クララ :ルーベンス作
「クララ :模写」 (制作中)
ルーベンス作「クララ」を再々再々模写をしている 。たぶん4回くらいは繰り返しているだろう 。「ルーベンス」という 、世紀を超えた絵画の天才がその愛娘を描いたせいぜい6号サイズの油彩の 、その模写である 。脱線するが 、父親というのは“娘”に関しては特別の感情を抱くものらしく 、「娘」の傑作は数多いわりには 、「息子」の傑作はあまり無いようだ(ルーベンスには二人の息子を描いた60号ほどの油彩画がある 。長男?の顔だけを原寸大で模写したことがある) 。多くは「息子本人」による自画像で 、男子の場合は「自助」努力なしでは達成できないようである 。母による「息子」の肖像はどうなのか 、そんな研究があるかも含めて興味深いテーマではある 。
本題に戻る―わたしの「模写」はルーベンスの完成作に比べると「格下の娘」だ 。하지만、描いているうちに 、実際のクララはこんなふうな“おてんば娘”じゃなかったかなーと一瞬想像するのは楽しい 。目をつぶれば若きルーベンスが 、可愛い娘が少しでもじっとしているよう 、なだめたりお話を聞かせたりしながら 、描くべきところだけを 、可能な限り素早く描いている情景が浮かんでくる 。
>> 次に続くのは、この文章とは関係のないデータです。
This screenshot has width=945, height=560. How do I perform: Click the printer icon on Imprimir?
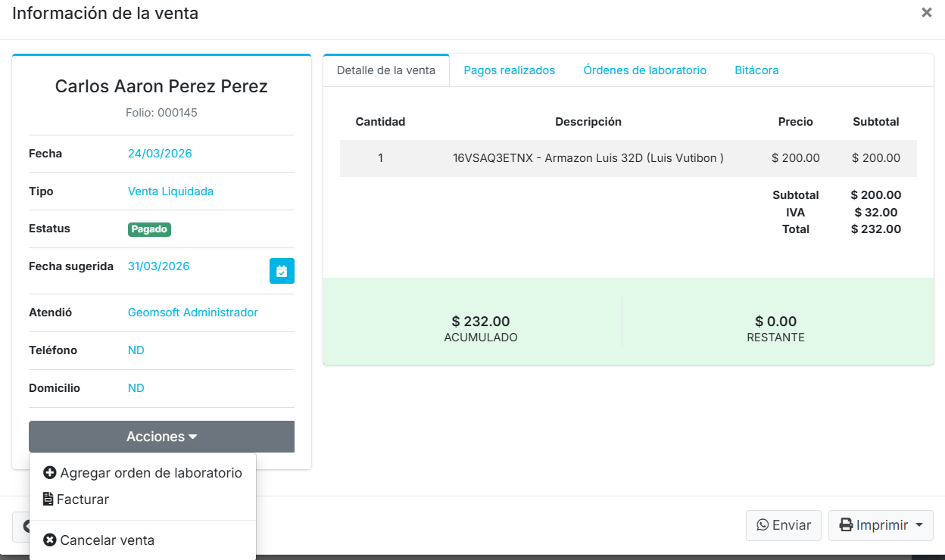846,525
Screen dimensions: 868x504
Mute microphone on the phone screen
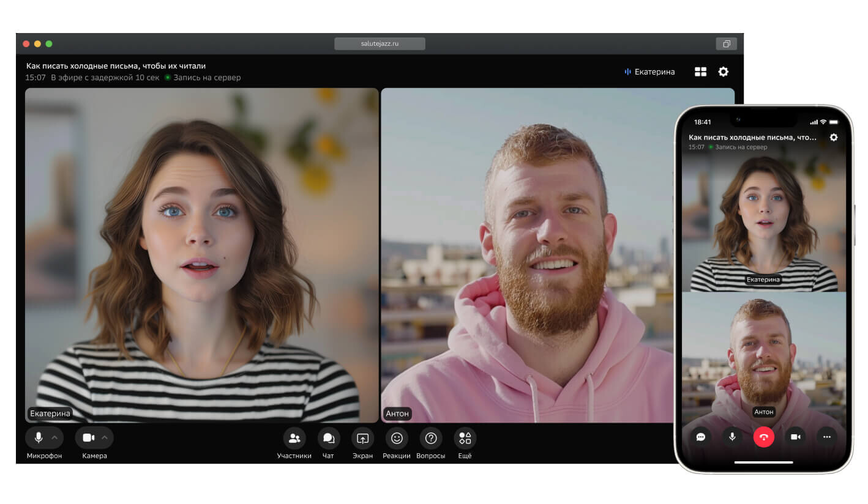click(731, 437)
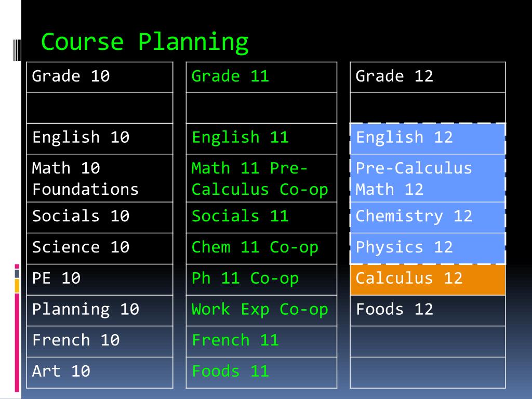This screenshot has width=532, height=399.
Task: Click the blue Physics 12 cell
Action: pyautogui.click(x=428, y=249)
わたしの記憶によれば 、描かれたころのクララはまだ5歳 。12歳かそこらでこの世を去る娘に 、ルーベンス的直感で「描いておかなくては」と思ったのかも知れない(根拠は何もないが 、“芸術家だから”で十分だろう) 。
目的が「模写」だから 、これからできるだけ上の写真(の作品)を真似て描くつもりである 。見えている色の下にはどんな色があるのか 。どんなプロセスで描いているのだろうか 、それを文献(というほどのものでなくても)などを利用して調べ 、どのくらいの力を筆に加え 、どのくらいの速さで筆を動かしているのか 、そんなことを試行錯誤しながら追体験していく(プロセスが大事で 、似ているかどうかはあまり問題ではない) 。そっくりに真似るというのは下品とかではなく 、絵画の秘密を知るための「(最短の)ひとつの方法」なんです 。